«Прощальные песни политических пигмеев Пиндостана» Виктора Пелевина убедительно свидетельствуют о том, что в своем фиаско автор не повинен.
Первая неделя с новой пелевинской книгой прошла именно так, как должна была пройти. Фанаты прокричали свое «ура!», проницательные критики задались вопросом «ах, зачем он нас опять не удивил», те, кто ждал разочарования, разочаровались даже сильнее, чем рассчитывали. Блогеров и прессу куда больше самого сборника интересует скандал с утечкой сюжетов на стадии печатной подготовки, и это тоже очень по-пелевински. Какую роль в этой истории сыграл лично Виктор Пелевин – придумал ли сам так морочить публику или просто оказался в заложниках у своих не в меру рьяных почитателей – неясно до сих пор.

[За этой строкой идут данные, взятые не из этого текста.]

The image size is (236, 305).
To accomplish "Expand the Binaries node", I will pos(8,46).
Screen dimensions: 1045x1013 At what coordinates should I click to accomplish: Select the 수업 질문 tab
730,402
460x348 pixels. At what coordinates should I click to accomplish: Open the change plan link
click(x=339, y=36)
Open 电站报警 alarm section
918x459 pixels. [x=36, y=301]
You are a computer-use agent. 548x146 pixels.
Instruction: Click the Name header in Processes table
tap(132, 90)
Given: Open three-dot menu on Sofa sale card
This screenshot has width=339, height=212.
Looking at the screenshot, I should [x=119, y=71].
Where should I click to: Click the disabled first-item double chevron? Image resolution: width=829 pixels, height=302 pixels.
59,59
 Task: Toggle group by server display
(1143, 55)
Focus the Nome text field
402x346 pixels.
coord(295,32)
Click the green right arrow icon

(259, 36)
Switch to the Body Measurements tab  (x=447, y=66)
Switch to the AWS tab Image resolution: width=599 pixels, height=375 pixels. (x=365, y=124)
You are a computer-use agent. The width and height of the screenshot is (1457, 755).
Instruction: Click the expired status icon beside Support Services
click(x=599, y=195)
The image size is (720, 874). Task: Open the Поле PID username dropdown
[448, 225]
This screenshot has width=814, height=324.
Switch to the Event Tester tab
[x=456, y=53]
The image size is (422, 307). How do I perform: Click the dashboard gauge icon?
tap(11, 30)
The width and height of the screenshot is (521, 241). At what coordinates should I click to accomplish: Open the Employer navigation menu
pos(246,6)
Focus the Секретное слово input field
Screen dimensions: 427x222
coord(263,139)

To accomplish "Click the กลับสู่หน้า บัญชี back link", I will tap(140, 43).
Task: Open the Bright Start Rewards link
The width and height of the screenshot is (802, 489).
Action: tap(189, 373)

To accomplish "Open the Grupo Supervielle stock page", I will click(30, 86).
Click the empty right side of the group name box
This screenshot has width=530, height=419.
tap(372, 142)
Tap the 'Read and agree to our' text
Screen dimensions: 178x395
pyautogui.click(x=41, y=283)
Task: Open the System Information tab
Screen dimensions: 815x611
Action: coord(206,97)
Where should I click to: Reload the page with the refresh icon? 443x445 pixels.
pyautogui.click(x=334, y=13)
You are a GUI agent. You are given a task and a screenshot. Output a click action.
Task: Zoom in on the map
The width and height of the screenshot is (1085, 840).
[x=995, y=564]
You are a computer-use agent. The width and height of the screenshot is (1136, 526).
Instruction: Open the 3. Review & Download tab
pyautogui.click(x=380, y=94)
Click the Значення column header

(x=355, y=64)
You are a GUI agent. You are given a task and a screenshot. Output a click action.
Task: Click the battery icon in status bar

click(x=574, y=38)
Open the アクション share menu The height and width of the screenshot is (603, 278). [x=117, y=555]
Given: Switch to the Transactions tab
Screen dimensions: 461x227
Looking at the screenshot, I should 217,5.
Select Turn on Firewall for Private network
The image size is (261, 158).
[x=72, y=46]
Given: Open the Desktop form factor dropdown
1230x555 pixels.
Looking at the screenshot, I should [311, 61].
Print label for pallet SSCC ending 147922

Это действительно очень пелевинская книга.
И дело, конечно, не в фирменных каламбурах, на которые в последнее время принято смотреть едва ли не как на главное доказательство того, что к созданию текста причастен лично Пелевин. Каламбуры имеются (лучшие из них заслуживают цитирования – вроде поговорки «попасть, как кур в шевель»), но здесь, как и везде, они скорее не приманка для читателя, а производная авторского стиля. Налицо главная составляющая пелевинского письма – «голое» слово, речь самой действительности, принципиально далекая от многозначности и метафорики. Это слово претендует на то, чтобы не отсылать к реальности, а в буквальном смысле стать самой реальностью в пределах книжного текста. По своему назначению оно ближе к пророческому, чем к традиционно описательному, – отсюда и фонетические игры, каламбуры, всевозможные практики мистического заигрывания с реальностью через язык (в «Последних песнях» на эту тему имеется даже специальная декларация – эпизод не самый удачный в книге, но по-пелевински очень показательный).
Дефицит литературности на уровне языка пелевинский текст восполняет обычно за счет откровенно литературных сюжетов и образов. «П5» и в этом смысле не исключение.
Перед нами не просто несколько повестей, случайно оказавшихся под одной обложкой, но именно сборник.
Причем весьма дидактичный: все пять «прощальных песен» – это истории о неправедно нажитом богатстве и незаслуженной власти («политическое пигмейство» на пелевинском языке), за которые непременно следует расплата. Разнообразит главный тезис автор тоже сугубо литературными способами, то подсовывая героям древнюю рукопись для объяснения сегодняшних событий («Кормление крокодила Хуфу»), то преподнося историю очередного пигмея глазами нормального человека («Зал поющих кариатид»), то переводя действие в плоскость притчи («Ассасин»). Самая изобретательная повесть сборника «Некромент» строится как буквальная реализация метафоры «лежачий полицейский», самая лаконичная «Пространство Фридмана» – как пародия на научную фантастику образца 1960–1970-х.
Неизменно одно: каждый пигмей в финале обязательно будет наказан – если не смертью, то таким отвращением к жизни, на фоне которого смерть покажется только избавлением.
Можно сказать, что Пелевин в очередной раз написал басни, и басня – тоже не впервые – сыграла с ним дольно злую шутку. Загвоздка в самих пигмеях – всех этих зажравшихся, опустившихся, обнаглевших, отупевших, готовых лопнуть от собственной безнаказанности старых и новых хозяевах жизни. Их басенный потенциал невелик – не сравнить со Стрекозой и Муравьем, Чапаевым или копирайтером Татарским.
Единственное интересное, что с ними можно сделать, – это убить, история каждого должна закончиться смертью, пшиком, потому что ни на что большее такой герой не способен.
На этой накладке автор и подставляется: с одной стороны, убрать пигмеев нужно, потому что этого требует мораль басен-песен, с другой – убить требуется, потому что ничего более существенного в рамках сюжета с ними произойти не может. Есть подозрение, что Пелевин если и виноват, то ничуть не больше прототипов своих пигмеев: за столько лет наши новые богачи в самом деле могли скопить какой-никакой литературный капитал.